BEGIN Dataset records
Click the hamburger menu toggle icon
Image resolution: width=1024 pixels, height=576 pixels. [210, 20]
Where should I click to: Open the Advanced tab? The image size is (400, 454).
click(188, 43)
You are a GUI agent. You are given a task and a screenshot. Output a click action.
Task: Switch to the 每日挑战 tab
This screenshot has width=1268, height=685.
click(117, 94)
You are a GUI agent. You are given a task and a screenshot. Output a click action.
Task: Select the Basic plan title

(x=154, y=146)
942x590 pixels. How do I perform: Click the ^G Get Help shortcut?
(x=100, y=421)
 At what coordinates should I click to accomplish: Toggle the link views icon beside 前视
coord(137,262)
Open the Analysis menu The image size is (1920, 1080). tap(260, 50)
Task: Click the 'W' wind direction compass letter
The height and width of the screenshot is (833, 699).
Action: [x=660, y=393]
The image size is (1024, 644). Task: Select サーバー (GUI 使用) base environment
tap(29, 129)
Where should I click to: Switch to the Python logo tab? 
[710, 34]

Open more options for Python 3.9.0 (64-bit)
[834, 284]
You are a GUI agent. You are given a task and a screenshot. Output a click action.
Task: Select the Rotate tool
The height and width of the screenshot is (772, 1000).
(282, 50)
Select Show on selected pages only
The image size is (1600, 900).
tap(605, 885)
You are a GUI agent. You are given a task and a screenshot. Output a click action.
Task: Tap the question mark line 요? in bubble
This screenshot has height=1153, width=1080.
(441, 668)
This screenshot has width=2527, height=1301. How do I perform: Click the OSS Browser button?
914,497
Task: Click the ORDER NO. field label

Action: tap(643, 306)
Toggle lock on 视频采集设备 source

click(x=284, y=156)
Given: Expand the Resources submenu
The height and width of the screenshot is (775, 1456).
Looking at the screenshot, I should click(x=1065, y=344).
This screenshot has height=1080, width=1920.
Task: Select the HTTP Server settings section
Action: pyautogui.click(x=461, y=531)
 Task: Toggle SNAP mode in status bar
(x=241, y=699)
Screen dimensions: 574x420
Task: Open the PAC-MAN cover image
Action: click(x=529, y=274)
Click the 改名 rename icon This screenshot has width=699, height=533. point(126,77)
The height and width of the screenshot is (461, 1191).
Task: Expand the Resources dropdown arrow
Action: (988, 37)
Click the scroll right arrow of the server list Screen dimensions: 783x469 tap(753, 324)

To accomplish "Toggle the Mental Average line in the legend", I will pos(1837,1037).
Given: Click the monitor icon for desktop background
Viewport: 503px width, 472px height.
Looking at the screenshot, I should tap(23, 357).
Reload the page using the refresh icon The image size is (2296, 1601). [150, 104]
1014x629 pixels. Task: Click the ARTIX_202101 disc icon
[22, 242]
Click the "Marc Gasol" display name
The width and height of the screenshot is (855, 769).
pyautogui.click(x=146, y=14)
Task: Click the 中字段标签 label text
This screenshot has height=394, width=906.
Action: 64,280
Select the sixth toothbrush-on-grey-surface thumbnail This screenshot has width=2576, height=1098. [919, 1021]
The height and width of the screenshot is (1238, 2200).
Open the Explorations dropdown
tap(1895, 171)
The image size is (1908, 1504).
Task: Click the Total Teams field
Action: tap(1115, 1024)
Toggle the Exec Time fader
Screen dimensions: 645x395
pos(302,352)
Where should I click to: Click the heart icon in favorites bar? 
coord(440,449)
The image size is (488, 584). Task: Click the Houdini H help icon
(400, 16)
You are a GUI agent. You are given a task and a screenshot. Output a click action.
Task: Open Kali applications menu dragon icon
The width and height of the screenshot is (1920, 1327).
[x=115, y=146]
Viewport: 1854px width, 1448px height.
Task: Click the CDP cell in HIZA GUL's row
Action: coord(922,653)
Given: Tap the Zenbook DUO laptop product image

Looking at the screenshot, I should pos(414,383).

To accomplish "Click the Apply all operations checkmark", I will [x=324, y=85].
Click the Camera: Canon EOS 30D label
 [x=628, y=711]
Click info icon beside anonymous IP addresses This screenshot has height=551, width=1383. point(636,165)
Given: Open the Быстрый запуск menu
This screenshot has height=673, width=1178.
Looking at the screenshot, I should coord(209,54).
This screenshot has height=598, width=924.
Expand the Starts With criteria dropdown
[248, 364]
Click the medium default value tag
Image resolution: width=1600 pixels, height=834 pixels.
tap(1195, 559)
END Dataset records
- [Written instruction]
Convert all the records above into a numbered list, one line per item, and leave out the blank lines.

- [Worked solution]
1. Click the hamburger menu toggle icon
2. Image resolution: width=1024 pixels, height=576 pixels. [210, 20]
3. Where should I click to: Open the Advanced tab? The image size is (400, 454).
4. click(188, 43)
5. You are a GUI agent. You are given a task and a screenshot. Output a click action.
6. Task: Switch to the 每日挑战 tab
7. This screenshot has width=1268, height=685.
8. click(117, 94)
9. You are a GUI agent. You are given a task and a screenshot. Output a click action.
10. Task: Select the Basic plan title
11. (x=154, y=146)
12. 942x590 pixels. How do I perform: Click the ^G Get Help shortcut?
13. (x=100, y=421)
14.  At what coordinates should I click to accomplish: Toggle the link views icon beside 前视
15. coord(137,262)
16. Open the Analysis menu The image size is (1920, 1080). tap(260, 50)
17. Task: Click the 'W' wind direction compass letter
18. The height and width of the screenshot is (833, 699).
19. Action: [x=660, y=393]
20. The image size is (1024, 644). Task: Select サーバー (GUI 使用) base environment
21. tap(29, 129)
22. Where should I click to: Switch to the Python logo tab? 
23. [710, 34]
24. Open more options for Python 3.9.0 (64-bit)
25. [834, 284]
26. You are a GUI agent. You are given a task and a screenshot. Output a click action.
27. Task: Select the Rotate tool
28. The height and width of the screenshot is (772, 1000).
29. (282, 50)
30. Select Show on selected pages only
31. The image size is (1600, 900).
32. tap(605, 885)
33. You are a GUI agent. You are given a task and a screenshot. Output a click action.
34. Task: Tap the question mark line 요? in bubble
35. This screenshot has height=1153, width=1080.
36. (441, 668)
37. This screenshot has width=2527, height=1301. How do I perform: Click the OSS Browser button?
38. 914,497
39. Task: Click the ORDER NO. field label
40. Action: tap(643, 306)
41. Toggle lock on 视频采集设备 source
42. click(x=284, y=156)
43. Given: Expand the Resources submenu
44. The height and width of the screenshot is (775, 1456).
45. Looking at the screenshot, I should click(x=1065, y=344).
46. This screenshot has height=1080, width=1920.
47. Task: Select the HTTP Server settings section
48. Action: pyautogui.click(x=461, y=531)
49.  Task: Toggle SNAP mode in status bar
50. (x=241, y=699)
51. Screen dimensions: 574x420
52. Task: Open the PAC-MAN cover image
53. Action: click(x=529, y=274)
54. Click the 改名 rename icon This screenshot has width=699, height=533. point(126,77)
55. The height and width of the screenshot is (461, 1191).
56. Task: Expand the Resources dropdown arrow
57. Action: (988, 37)
58. Click the scroll right arrow of the server list Screen dimensions: 783x469 tap(753, 324)
59. To accomplish "Toggle the Mental Average line in the legend", I will pos(1837,1037).
60. Given: Click the monitor icon for desktop background
61. Viewport: 503px width, 472px height.
62. Looking at the screenshot, I should tap(23, 357).
63. Reload the page using the refresh icon The image size is (2296, 1601). [150, 104]
64. 1014x629 pixels. Task: Click the ARTIX_202101 disc icon
65. [22, 242]
66. Click the "Marc Gasol" display name
67. The width and height of the screenshot is (855, 769).
68. pyautogui.click(x=146, y=14)
69. Task: Click the 中字段标签 label text
70. This screenshot has height=394, width=906.
71. Action: 64,280
72. Select the sixth toothbrush-on-grey-surface thumbnail This screenshot has width=2576, height=1098. [919, 1021]
73. The height and width of the screenshot is (1238, 2200).
74. Open the Explorations dropdown
75. tap(1895, 171)
76. The image size is (1908, 1504).
77. Task: Click the Total Teams field
78. Action: tap(1115, 1024)
79. Toggle the Exec Time fader
80. Screen dimensions: 645x395
81. pos(302,352)
82. Where should I click to: Click the heart icon in favorites bar? 
83. coord(440,449)
84. The image size is (488, 584). Task: Click the Houdini H help icon
85. (400, 16)
86. You are a GUI agent. You are given a task and a screenshot. Output a click action.
87. Task: Open Kali applications menu dragon icon
88. The width and height of the screenshot is (1920, 1327).
89. [x=115, y=146]
90. Viewport: 1854px width, 1448px height.
91. Task: Click the CDP cell in HIZA GUL's row
92. Action: coord(922,653)
93. Given: Tap the Zenbook DUO laptop product image
94. Looking at the screenshot, I should pos(414,383).
95. To accomplish "Click the Apply all operations checkmark", I will [x=324, y=85].
96. Click the Camera: Canon EOS 30D label
97.  [x=628, y=711]
98. Click info icon beside anonymous IP addresses This screenshot has height=551, width=1383. point(636,165)
99. Given: Open the Быстрый запуск menu
100. This screenshot has height=673, width=1178.
101. Looking at the screenshot, I should coord(209,54).
102. This screenshot has height=598, width=924.
103. Expand the Starts With criteria dropdown
104. [248, 364]
105. Click the medium default value tag
106. Image resolution: width=1600 pixels, height=834 pixels.
107. tap(1195, 559)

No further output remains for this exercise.